Second, firearms licensing reform that genuinely links systems. Intelligence alerts should trigger mandatory review. Rejections should create durable flags. High-risk approvals should require multiple independent sign-offs and clear accountability.
Third, media accountability. Outlets that laundered the training-camp claim should publish corrections with equal prominence. Columnists who used the massacre to prosecute immigration panic should be forced to confront the inconvenient facts: the weapons were legally acquired here, the perpetrators were already here, and tighter borders would have prevented nothing.
The Deeper Rot
The Bondi massacre exposed more than extremist ideology. It exposed a democracy where media confuses speed with truth, where politicians weaponise grief, and where institutions that fail at basic coordination are rewarded with more power rather than hard scrutiny.
George Orwell wrote that in a time of deceit, telling the truth is a revolutionary act. The truth here is unglamorous and domestic: a licensing system that said yes when it should have said no, an intelligence system that noted risk but failed to act, and a narrative machine that blamed the world outside Australia for failures inside it.
The 15 dead deserve better than disinformation.
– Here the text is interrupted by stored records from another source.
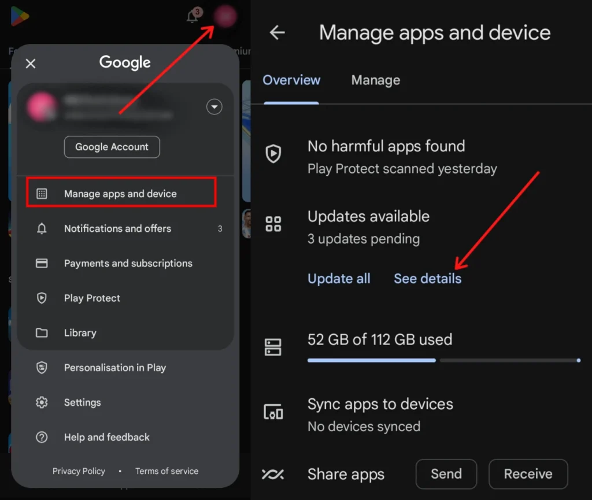This screenshot has width=592, height=500.
Task: Go back using the back arrow
Action: coord(278,33)
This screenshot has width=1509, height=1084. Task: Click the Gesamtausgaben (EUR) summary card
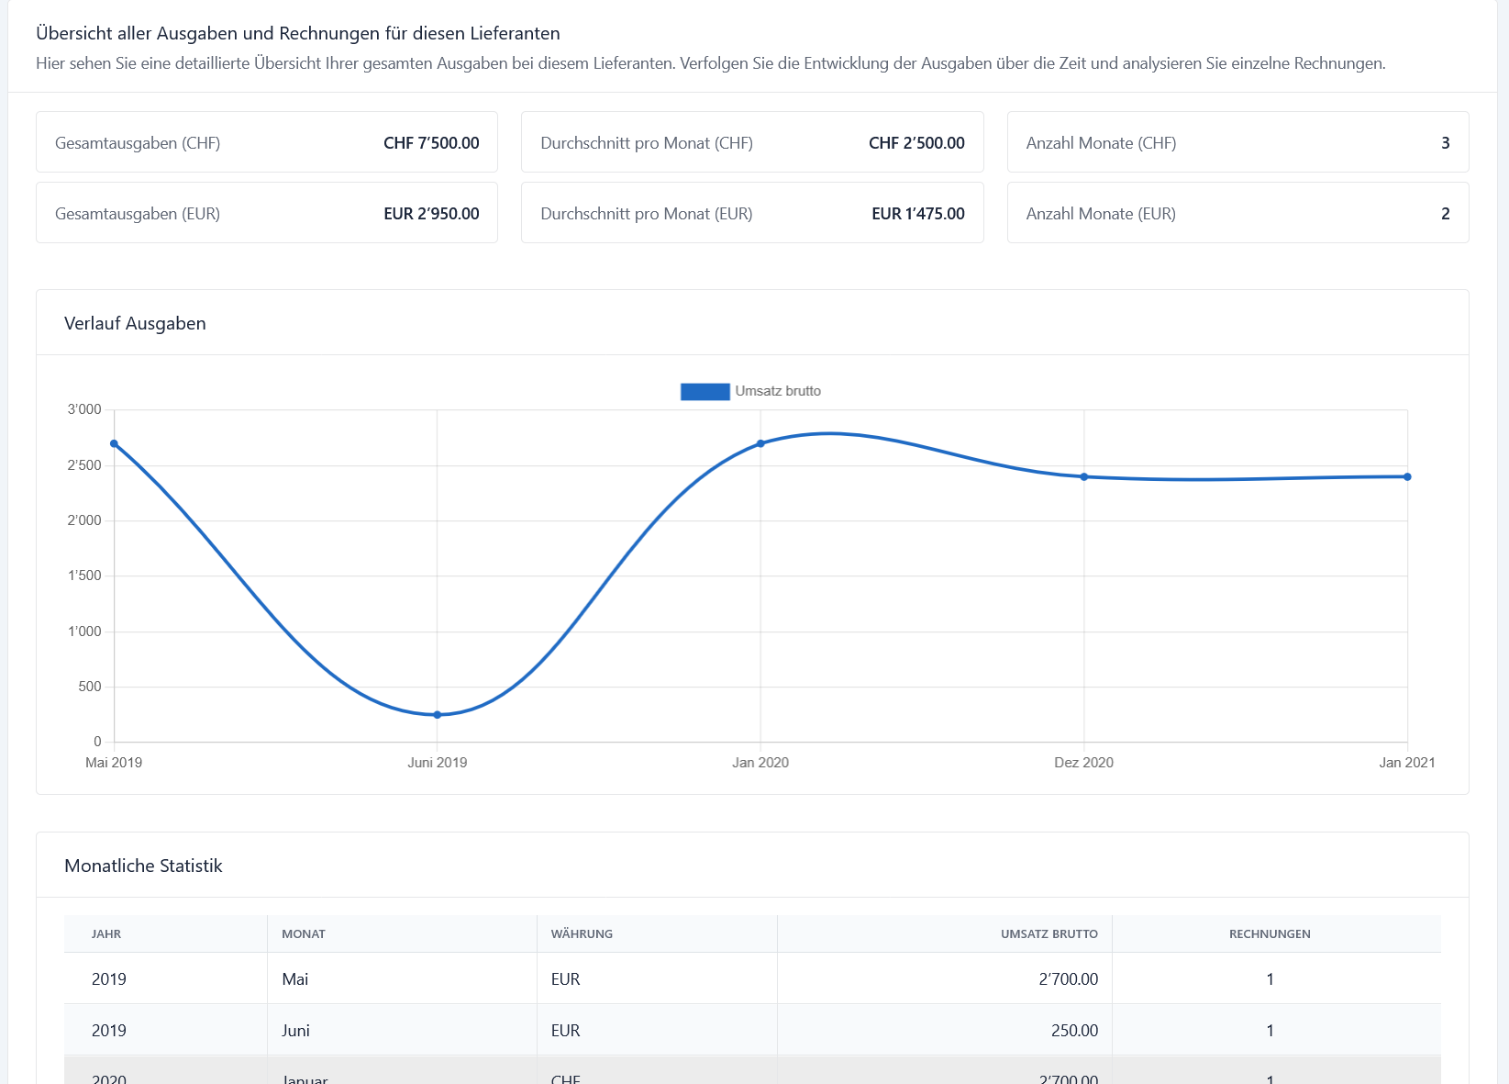(x=267, y=213)
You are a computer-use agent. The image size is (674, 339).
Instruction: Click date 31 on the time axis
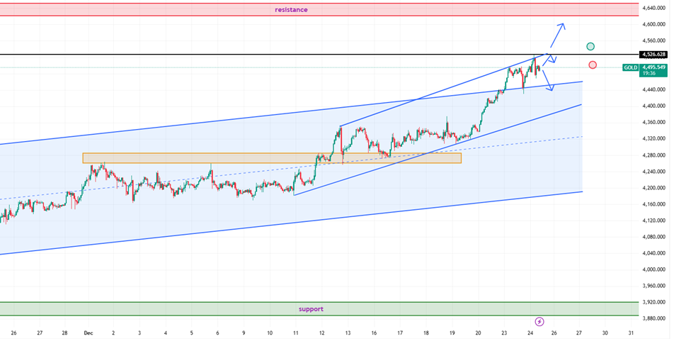pos(631,332)
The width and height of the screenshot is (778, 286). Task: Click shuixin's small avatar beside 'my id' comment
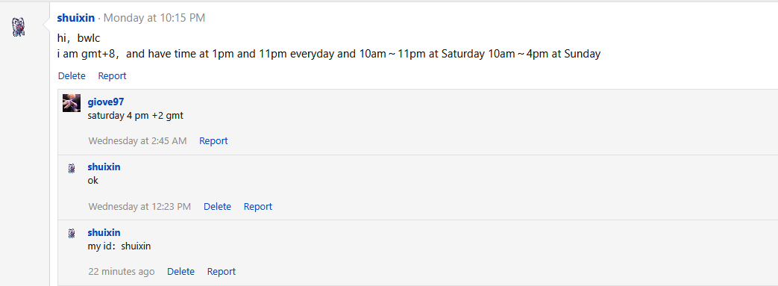(72, 234)
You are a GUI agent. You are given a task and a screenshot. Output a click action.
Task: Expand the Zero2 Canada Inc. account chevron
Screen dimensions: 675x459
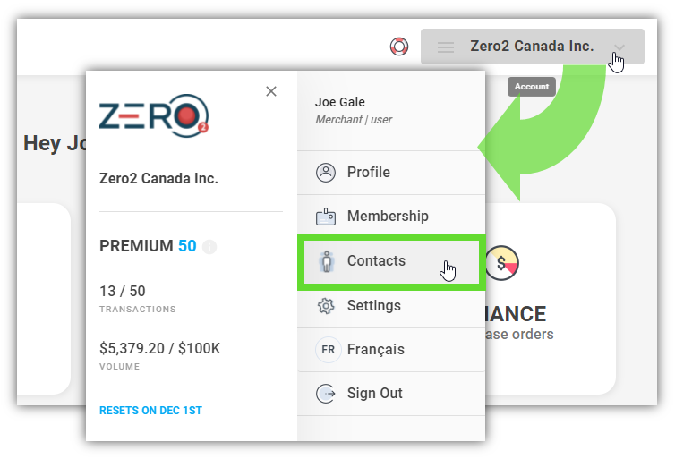pos(619,47)
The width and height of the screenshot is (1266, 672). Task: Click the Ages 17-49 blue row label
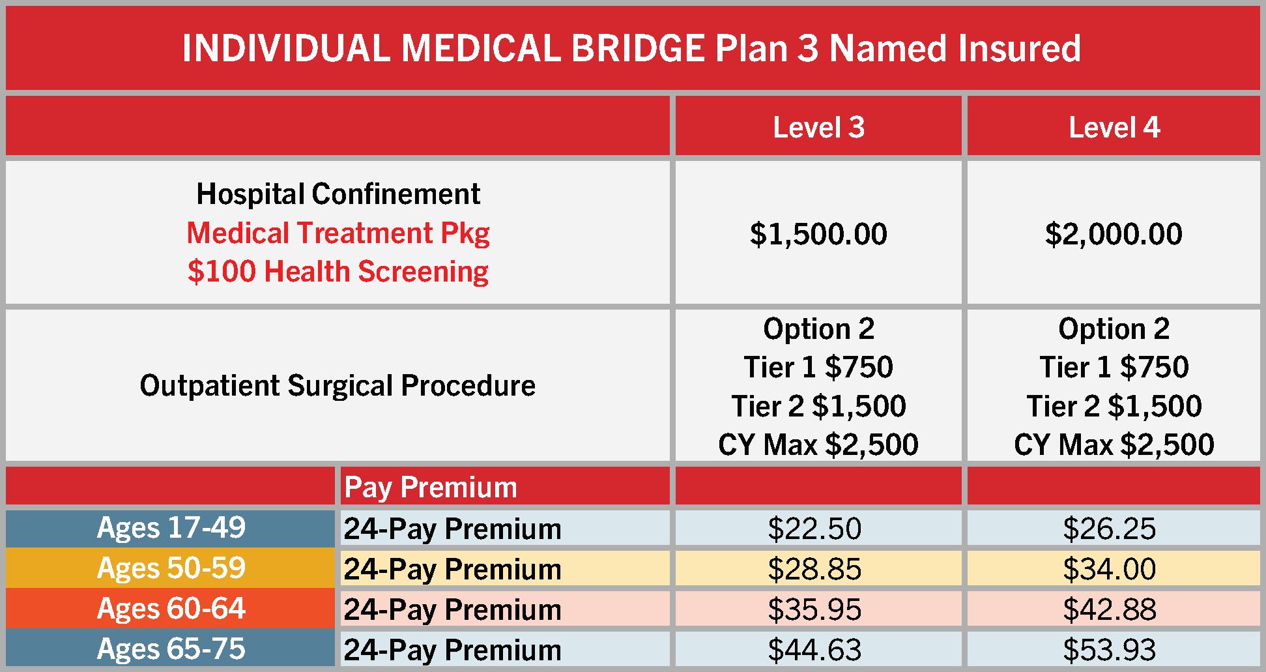(x=171, y=527)
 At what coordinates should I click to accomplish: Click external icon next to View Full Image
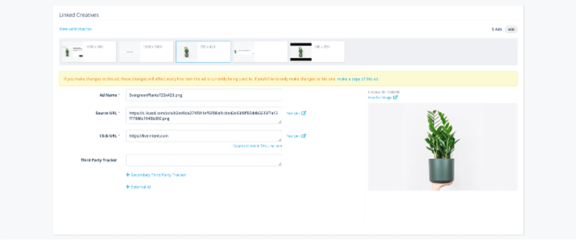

Those wounded and the countless other family and community members who have been scarred for life; hurt in ways that words can never measure.
They deserve better.
They deserve a state that fixes what failed instead of selling fear to avoid accountability.
They deserve the truth. We all do.
When myth replaces scrutiny, failure becomes repeatable. The danger exposed at Bondi is not imported or ideological, but administrative: a state that mistook narrative control for prevention, and spectacle for safety. Until that changes, no amount of border theatre, moral posturing or emergency lawmaking will make Australians safer. It will only ensure that the next tragedy arrives already explained away.
Editor’s note:
In the immediate aftermath of the Bondi attack, I repeated claims, widely reported by many reputable media outlets and attributed to unnamed security sources, that the perpetrators had received training overseas. Subsequent reporting and on-the-ground accounts indicate that this claim was without foundation. I regret the repetition of that assertion and have corrected the analysis accordingly. The broader argument of this piece, that unverified narratives were allowed to displace scrutiny of domestic institutional failure, stands, and is reinforced by this correction.
An excellent piece of analysis that deserves wide circulation.